The ‘secret’ behind Tyagaraja’s fame

The answer lies in his music. It was his art that figuratively took him places

Updated - May 04, 2017 05:04 pm IST

Tiruvaiyaru on the banks of the Cauvery

Tiruvaiyaru on the banks of the Cauvery

When I began this series on Tyagaraja a year ago, I had written that while the sun has set on the British Empire, Tyagaraja’s sangita samrajyam keeps expanding by the day. Chances are that any point in time, someone somewhere in this world is singing a Tyagaraja kriti. That is, indeed, a unique phenomenon.

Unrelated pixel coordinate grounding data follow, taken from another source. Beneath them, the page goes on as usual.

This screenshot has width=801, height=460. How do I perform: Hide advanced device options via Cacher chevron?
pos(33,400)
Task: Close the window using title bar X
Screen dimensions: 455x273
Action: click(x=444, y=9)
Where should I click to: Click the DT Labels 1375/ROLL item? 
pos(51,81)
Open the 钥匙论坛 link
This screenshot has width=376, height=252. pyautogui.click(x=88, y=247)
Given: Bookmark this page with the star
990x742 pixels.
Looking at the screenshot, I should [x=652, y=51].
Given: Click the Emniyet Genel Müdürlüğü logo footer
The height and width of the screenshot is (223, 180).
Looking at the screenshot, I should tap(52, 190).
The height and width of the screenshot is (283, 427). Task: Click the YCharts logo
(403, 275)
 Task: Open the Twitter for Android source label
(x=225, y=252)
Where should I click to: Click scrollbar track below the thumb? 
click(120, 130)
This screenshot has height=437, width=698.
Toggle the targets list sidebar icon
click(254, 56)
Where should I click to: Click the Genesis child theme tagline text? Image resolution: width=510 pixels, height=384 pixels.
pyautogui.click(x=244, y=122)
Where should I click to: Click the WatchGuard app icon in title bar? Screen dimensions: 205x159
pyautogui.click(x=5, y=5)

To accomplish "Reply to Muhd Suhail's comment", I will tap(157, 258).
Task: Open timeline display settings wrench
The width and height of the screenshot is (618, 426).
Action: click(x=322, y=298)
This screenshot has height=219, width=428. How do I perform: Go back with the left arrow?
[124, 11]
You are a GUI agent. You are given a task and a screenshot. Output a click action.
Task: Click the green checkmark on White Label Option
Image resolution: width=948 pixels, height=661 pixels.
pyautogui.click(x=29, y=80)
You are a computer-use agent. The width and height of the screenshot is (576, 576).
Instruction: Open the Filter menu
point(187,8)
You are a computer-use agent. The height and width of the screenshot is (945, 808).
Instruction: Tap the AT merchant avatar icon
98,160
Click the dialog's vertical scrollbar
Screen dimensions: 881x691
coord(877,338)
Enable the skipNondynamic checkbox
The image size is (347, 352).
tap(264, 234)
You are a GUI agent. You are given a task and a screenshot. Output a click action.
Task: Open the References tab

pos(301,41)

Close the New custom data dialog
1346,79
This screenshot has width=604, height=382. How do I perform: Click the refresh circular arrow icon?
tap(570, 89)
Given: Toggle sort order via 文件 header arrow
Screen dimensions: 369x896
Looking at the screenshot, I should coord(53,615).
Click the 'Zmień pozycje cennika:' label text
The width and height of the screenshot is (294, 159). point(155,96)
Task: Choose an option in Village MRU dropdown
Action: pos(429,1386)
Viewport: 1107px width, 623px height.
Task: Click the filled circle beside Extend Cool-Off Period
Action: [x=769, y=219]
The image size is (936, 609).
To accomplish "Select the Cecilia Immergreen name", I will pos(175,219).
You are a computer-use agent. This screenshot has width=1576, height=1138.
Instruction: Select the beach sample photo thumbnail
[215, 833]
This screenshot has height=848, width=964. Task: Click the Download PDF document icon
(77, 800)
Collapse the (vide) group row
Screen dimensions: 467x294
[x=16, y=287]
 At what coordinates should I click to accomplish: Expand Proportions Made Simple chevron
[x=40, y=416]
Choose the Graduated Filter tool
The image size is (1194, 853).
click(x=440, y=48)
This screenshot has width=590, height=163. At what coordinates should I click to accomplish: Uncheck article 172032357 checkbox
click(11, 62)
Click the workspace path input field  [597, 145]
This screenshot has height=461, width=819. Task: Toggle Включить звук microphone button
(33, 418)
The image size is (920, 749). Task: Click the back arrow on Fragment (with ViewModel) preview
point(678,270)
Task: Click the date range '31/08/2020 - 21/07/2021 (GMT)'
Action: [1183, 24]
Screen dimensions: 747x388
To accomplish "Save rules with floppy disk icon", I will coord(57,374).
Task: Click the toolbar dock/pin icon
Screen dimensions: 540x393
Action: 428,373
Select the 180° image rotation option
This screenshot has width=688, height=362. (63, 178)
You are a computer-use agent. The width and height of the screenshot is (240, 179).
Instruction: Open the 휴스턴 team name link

Tyagaraja had become well-known even during his lifetime. In his ‘Dasarati’ (Thodi), the composer addresses Rama as the aigrette among music lovers and states that He ensured that Tyagaraja became famous in far away lands. That this did happen is quite a miracle, for the 19th century was not an era when spread of information was easy within the Madras Presidency.

That he was well known is evident from the way people came with unfailing regularity to meet Tyagaraja. He had played host to Serfoji’s son-in-law, Mesji Rao Sahib Mohite, Muthuswami Dikshitar (if Subbarama Dikshitar’s belated stirring of memory in his Pratabhyasapustakamu is to be believed); Gopalakrishna Bharati (as evinced in U. Ve. Swaminatha Iyer’s memoirs); Shatkala Govinda Marar, who came as an emissary from Swati Tirunal; whoever it was that brought the Srimukham from Upanishad Brahmam, inviting him to travel to Madras and Kanchi; Sulochana Mudaliar, the builder of the first bridge across the Tamirabarani at Tirunelveli (as described in M.S. Ramaswami Iyer’s English biography of Tyagaraja)… the list is long and impressive.

If it was indeed Rama that made Tyagaraja famous, He must have had a full time task of it for the composer was not exactly a cooperative man when it came to public relations. His was an inward-looking nature with complete aversion to worldly recognition of any kind.

Home truths

There were also his acid observations on the rich and famous. You need not go beyond ‘Emi Jesite Nemi’ (Thodi) for an idea of his views. The first line in ‘Dudukugala’ (Gowla) tells us that the sons of the rich and powerful were above the law in the composer’s lifetime. He could not have endeared himself to those in power with such immortal home truths. And at a time when it was de rigueur to sing in praise of patrons, Tyagaraja set his face against it. How then was he tolerated, let alone exalted by the community, which must have been full of mere mortals? Even Rama was not spared of his sarcasm.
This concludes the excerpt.